Get Irish Citizenship Ireland 2026 Simple Guide to Costs and Steps

For many people living and working in Ireland, applying for citizenship is one of the most significant moments of their entire time in the country. 

It represents years of building a life here, paying taxes, making friends, putting down roots, and genuinely becoming part of something. The process of applying should feel manageable and clear, not confusing and daunting.

This guide explains exactly what Irish citizenship by naturalisation requires, who is actually eligible right now, how the step-by-step application process works in 2026, what it costs from start to finish, and how to avoid the mistake that delays thousands of applications every single year. 

Whether you have been living in Ireland on a work permit, have married an Irish citizen, or have Irish grandparents and want to claim your entitlement through descent, every pathway is covered here.

The Five Year Rule Has a Catch That Catches Thousands of People Out

What Counts as Reckonable Residence

To qualify for Irish citizenship by naturalisation, you need five years of reckonable residence in Ireland out of the last nine years. Specifically, you need one continuous year of reckonable residence immediately before the date you apply, and during the eight years before that, you need a total of four further years. That adds up to 1,825 days across the nine-year window.

The word that matters is reckonable. Not all time spent in Ireland counts, and this is exactly where thousands of applications get into difficulty.

Stamp 2, the student permission issued to people studying a full-time course in Ireland, is not reckonable residence for the purpose of citizenship by naturalisation. This is confirmed directly by ISD.

So someone who came to Ireland at 22 to study on Stamp 2 for four years and then switched to Stamp 1 for work cannot count those four student years toward their five-year total. Their reckonable residence clock starts from the day they received their first qualifying stamp.

The stamps that do count include Stamp 1 for employment permit holders, Stamp 1G for graduates on the third-level graduate scheme, Stamp 3 for dependent family members, Stamp 4, and Stamp 5. Stamp 0 is also reckonable in certain circumstances.

Travel Limits and Checking Your Eligibility

One thing worth knowing about travel is that you are allowed to be outside Ireland for up to 70 days in the continuous year immediately before you apply, without it breaking your qualifying residence. An additional 30 days may be allowed in exceptional circumstances such as serious illness or family emergencies, but you must explain this clearly in your application.

[Entries on where items appear]
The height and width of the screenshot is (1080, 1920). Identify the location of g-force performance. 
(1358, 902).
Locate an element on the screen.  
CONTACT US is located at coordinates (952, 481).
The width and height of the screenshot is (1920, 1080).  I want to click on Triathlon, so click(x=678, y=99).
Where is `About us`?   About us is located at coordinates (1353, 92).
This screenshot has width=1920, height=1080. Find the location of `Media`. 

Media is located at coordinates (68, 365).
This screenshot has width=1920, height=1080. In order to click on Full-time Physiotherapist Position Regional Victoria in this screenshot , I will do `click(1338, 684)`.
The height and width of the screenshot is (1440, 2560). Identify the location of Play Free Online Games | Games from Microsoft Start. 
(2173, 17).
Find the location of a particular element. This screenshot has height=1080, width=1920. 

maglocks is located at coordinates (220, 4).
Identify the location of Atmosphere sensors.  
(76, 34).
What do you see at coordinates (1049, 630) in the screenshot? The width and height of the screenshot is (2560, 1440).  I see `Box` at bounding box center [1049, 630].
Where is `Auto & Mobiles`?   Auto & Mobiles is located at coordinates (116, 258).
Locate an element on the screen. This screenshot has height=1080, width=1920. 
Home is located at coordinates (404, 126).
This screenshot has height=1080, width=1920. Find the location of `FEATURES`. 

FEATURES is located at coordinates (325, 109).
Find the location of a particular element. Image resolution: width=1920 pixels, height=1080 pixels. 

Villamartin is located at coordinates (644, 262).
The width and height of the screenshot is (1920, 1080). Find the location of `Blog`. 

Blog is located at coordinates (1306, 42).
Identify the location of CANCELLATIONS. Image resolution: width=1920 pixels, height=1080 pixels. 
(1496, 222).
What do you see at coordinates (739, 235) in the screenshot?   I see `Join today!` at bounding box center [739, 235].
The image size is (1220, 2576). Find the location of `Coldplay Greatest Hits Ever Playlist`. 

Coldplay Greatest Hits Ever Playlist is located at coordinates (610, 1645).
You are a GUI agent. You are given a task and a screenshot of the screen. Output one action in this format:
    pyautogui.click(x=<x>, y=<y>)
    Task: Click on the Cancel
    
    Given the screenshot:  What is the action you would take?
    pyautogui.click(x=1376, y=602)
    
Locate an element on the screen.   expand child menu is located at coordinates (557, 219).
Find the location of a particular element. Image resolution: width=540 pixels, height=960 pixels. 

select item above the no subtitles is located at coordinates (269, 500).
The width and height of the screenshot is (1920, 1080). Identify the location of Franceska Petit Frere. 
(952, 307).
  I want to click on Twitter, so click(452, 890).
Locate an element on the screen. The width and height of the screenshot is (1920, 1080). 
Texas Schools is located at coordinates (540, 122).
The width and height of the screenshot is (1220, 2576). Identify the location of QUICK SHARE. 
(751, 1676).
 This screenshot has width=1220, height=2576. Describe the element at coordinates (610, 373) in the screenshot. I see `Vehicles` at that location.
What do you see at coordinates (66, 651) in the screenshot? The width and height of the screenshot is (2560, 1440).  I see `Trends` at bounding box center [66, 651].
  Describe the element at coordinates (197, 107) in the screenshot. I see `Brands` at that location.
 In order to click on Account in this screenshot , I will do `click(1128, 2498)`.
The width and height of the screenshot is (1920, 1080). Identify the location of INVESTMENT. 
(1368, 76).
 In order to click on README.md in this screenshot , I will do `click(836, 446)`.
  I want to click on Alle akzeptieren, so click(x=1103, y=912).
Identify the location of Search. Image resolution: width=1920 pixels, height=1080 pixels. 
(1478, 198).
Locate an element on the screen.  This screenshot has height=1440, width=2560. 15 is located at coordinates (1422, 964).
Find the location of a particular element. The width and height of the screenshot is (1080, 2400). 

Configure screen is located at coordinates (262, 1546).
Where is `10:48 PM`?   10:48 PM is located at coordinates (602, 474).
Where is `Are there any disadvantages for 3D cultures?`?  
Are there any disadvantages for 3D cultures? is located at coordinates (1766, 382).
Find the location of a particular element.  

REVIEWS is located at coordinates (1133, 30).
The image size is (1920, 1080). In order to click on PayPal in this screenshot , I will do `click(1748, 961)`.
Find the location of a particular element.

= EXERCISE SET =
A. Using the Irish citizenship guide, state whether each statement agrees with it, answering yes or no and quoting the words that decide it: (i) Time spent on Stamp 2 counts toward reckonable residence. (ii) An applicant may spend up to 70 days outside Ireland in the continuous year immediately before applying. (iii) The five years of reckonable residence add up to 1,825 days across the nine-year window.
B. Print the lines of the listing that fall between the line holding "Franceska Petit Frere." and the line holding "In order to click on Account", inclusive.

= PER-TASK ANSWERS =
A.
(i) No: "Stamp 2, the student permission issued to people studying a full-time course in Ireland, is not reckonable residence for the purpose of citizenship by naturalisation."
(ii) Yes: "you are allowed to be outside Ireland for up to 70 days in the continuous year immediately before you apply"
(iii) Yes: "That adds up to 1,825 days across the nine-year window."

B.
The width and height of the screenshot is (1920, 1080). Identify the location of Franceska Petit Frere. 
(952, 307).
  I want to click on Twitter, so click(452, 890).
Locate an element on the screen. The width and height of the screenshot is (1920, 1080). 
Texas Schools is located at coordinates (540, 122).
The width and height of the screenshot is (1220, 2576). Identify the location of QUICK SHARE. 
(751, 1676).
 This screenshot has width=1220, height=2576. Describe the element at coordinates (610, 373) in the screenshot. I see `Vehicles` at that location.
What do you see at coordinates (66, 651) in the screenshot? The width and height of the screenshot is (2560, 1440).  I see `Trends` at bounding box center [66, 651].
  Describe the element at coordinates (197, 107) in the screenshot. I see `Brands` at that location.
 In order to click on Account in this screenshot , I will do `click(1128, 2498)`.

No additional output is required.